The emergence of the Semantic Web has led to the rapid adoption of RDF (Resource Description Framework) format for describing data and links between them. The RDF graph model is suitable for the representation of semantic links between objects of the Web that are identified by IRIs (Internationalized Resource Identifier). Applications that publish and share potentially sensitive RDF data are increasing in many areas: bioinformatics, e-government, open data movement. The problem of controlling access to RDF content and selective information exposure according to the privileges of the requesters is becoming increasingly important. An answer to the problem is particularly expected in the context of open-data, because it would encourage data providers to publish data to the public on their own terms, selectively.
Two scientific locks justify a research to develop a solution to the problems of distributed RDF data selective exposure. The first lock is the distribution of data sources and authorities that control them. The naturally open context of the exchange of RDF data makes unrealistic assumptions of mutual trust or of unique shared authentication, so it is necessary to propose innovative mechanisms for user identification and integration of security policies enacted by different authorities. Problems of executing distributed queries taking into account filtering should also be taken into consideration. The second lock is put by the introduction of deduction mechanisms for RDF data (eg, RDF / S, OWL). In fact, when an owner wants to prohibit access to information, we must also ensure that the published data can not be used to infer a supposed secret information via the RDF inference mechanisms.
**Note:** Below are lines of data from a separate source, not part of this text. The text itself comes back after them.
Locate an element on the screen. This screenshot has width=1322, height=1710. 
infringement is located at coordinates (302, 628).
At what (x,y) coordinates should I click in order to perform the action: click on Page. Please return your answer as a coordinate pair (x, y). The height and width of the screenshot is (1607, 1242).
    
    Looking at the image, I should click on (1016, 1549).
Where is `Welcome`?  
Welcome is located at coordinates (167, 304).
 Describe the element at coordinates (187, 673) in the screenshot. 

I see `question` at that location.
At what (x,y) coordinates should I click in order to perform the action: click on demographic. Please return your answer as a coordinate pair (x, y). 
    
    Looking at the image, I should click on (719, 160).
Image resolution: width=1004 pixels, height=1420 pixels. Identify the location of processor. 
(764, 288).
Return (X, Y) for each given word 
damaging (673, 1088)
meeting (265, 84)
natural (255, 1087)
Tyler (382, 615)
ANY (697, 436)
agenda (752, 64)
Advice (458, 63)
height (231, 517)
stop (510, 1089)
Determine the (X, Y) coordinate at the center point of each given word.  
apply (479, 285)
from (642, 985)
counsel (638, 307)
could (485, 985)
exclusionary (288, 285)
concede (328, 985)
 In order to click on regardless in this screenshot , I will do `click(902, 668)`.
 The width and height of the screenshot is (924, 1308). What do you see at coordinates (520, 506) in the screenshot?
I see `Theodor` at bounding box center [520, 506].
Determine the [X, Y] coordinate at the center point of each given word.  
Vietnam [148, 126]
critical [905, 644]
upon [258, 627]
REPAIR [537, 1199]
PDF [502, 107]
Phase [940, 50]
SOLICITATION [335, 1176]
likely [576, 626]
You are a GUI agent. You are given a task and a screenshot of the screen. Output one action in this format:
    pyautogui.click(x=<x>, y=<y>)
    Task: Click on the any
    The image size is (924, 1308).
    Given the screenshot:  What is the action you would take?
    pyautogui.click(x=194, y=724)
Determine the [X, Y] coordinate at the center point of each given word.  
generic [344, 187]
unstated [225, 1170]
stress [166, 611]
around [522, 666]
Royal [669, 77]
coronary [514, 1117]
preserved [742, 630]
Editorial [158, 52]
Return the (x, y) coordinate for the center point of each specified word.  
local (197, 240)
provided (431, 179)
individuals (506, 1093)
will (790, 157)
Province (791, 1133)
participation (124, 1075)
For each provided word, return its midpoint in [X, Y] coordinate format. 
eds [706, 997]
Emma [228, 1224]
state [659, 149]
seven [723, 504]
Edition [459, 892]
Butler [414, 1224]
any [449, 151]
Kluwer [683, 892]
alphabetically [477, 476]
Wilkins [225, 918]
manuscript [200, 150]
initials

An initial work of scientific monitoring will lead to the development of criteria for assessing the state of the art on access control to RDF data, including the expressiveness of the policy specification language, conflict resolution generated by conflicting decisions rules and the verification of unauthorized inferences. Tools proposed to release the aforementioned locks include static analysis of queries for RDF in the presence of inference, in particular the problem of query containment, data integration and schema mapping tools as well as declarative models for distributed access control.